A linguagem do poema é adequada para a abordagem do tema e esse repertório pode ser bastante ampliado pelas diferentes situações apresentadas na obra. As enchentes, de forma poética, representam a felicidade do rio encanado, ou seja, escondido, banido pelo homem, querendo ver de novo o céu, seu "companheiro por milhares de anos" e que, para "os homens da ciência" trata-se de uma simples "enchente" (p. 37 a 39). Aqui se abre uma interessante discussão sobre o preço a se pagar pela intervenção do homem ao canalizar os rios e impermeabilizar o solo dos grandes centros urbanos.
No final do livro, há um breve texto escrito em primeira pessoa apresentando aspectos do autor e da obra. Há ainda uma imagem do autor posterizada em preto e laranja. A diagramação favorece a leitura: as ilustrações são seguidas de páginas na cor preta; os títulos dos capítulos estão na cor branca com letras em caixa alta (maiúsculas) no estilo das HQ de super-heróis; as páginas contendo o texto verbal estão em quadros com um desenho de fundo "a vista aérea noturna de São Paulo " ao longo de todo o livro. A capa desperta a curiosidade do leitor a partir de pistas como os fios de água da chuva que repetem o título do livro "Chove na cidade". Há uma poça de água com pegadas de ave no sentido direito da capa. Tudo indica que essa ave fará, de alguma forma, parte do conteúdo do livro, além da chuva, é claro.

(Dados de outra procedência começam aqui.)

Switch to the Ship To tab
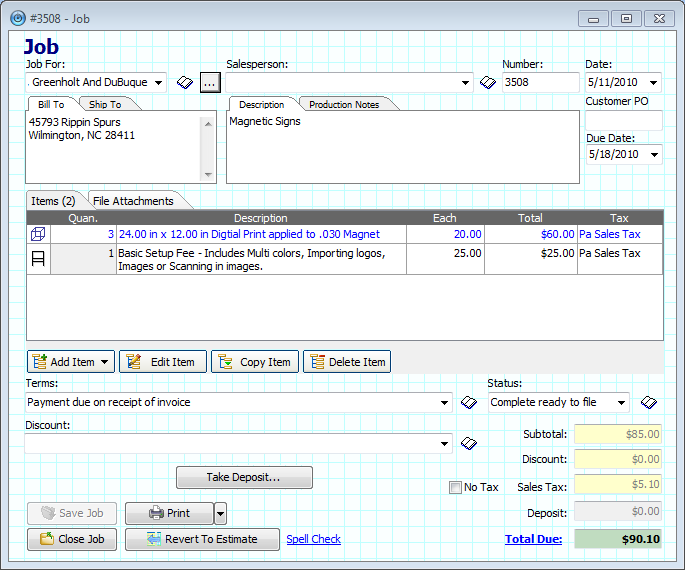105,104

quarta-feira, 24 de setembro de 2014

Chove na Cidade
Editora Folia de Letras
Capa


Chove na Cidade conta a história de um pássaro, voando sobre uma cidade grande, em dia de chuva. As imagens são o que o pássaro vê. O texto, o que ele talvez esteja pensando.








Chove na Cidade.
O sol acabou de nascer,
Mas ninguém percebe,
Ainda está escuro como a noite
Porque chove na cidade.
Todos já estão acordados,
Alguns andam, atravessando a cidade
Com suas capas e guarda-chuvas.
Alguns dirigem indiferentes os seus automóveis,
Outros entram apressados nos ônibus e metrôs,
Outros esperam embaixo de telheiros e marquises.
Todos, cada um a seu modo, buscam algo.
E olham para o seu dia que ainda não aconteceu.






As crianças em festa
Equilibram seus limões.
Sapateiam seus pés descalços nas poças.
A faixa de pedestre é seu jogo de amarelinha.
As crianças em festa sorriem e gritam de alegria,
Despreocupadas, não pensam em mais nada que se divertir.
Afinal, como poderia ser diferente?
São apenas crianças aproveitando a melhor época da vida,
Equilibrando seus limões.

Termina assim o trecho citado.